(Stored data entries)
=== Section Start ===

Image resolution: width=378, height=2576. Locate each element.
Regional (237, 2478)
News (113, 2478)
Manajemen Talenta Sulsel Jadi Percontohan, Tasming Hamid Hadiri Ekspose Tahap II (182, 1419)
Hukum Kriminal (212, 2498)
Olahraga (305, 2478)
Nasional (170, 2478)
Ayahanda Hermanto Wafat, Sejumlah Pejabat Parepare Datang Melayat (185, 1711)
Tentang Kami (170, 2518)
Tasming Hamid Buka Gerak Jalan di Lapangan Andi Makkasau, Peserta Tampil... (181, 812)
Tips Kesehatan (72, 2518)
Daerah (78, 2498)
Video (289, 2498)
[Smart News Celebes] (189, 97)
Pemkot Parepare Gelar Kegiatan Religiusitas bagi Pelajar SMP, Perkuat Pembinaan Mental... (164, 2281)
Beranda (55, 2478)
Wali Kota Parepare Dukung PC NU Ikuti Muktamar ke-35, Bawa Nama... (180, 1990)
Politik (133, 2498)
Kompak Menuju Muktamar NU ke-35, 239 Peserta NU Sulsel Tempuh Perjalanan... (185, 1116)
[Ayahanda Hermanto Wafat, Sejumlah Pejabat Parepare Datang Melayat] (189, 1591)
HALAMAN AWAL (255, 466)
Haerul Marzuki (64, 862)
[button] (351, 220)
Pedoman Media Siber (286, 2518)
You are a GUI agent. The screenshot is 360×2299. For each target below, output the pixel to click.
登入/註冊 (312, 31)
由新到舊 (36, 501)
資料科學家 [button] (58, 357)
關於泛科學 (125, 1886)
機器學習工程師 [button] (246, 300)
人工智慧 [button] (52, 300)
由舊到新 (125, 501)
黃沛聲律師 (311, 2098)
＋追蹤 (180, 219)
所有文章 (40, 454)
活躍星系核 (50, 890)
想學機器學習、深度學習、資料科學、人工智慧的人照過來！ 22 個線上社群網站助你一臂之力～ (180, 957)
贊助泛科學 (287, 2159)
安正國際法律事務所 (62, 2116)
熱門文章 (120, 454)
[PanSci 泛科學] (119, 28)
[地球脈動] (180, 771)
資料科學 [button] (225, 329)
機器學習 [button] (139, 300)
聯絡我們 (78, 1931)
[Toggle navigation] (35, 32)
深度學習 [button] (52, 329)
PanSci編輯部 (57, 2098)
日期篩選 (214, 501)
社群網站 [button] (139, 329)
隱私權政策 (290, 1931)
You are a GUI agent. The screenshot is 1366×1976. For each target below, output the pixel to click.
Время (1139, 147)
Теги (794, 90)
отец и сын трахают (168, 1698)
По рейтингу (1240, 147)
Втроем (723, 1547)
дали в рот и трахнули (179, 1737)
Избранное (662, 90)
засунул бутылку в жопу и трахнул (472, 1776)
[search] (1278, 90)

=== Section End ===

- **Try it**: In the entries above, copy the lines from the one that contains "Теги (794, 90)" through the last line, exactly as they appear.

- **Response box**:
Теги (794, 90)
отец и сын трахают (168, 1698)
По рейтингу (1240, 147)
Втроем (723, 1547)
дали в рот и трахнули (179, 1737)
Избранное (662, 90)
засунул бутылку в жопу и трахнул (472, 1776)
[search] (1278, 90)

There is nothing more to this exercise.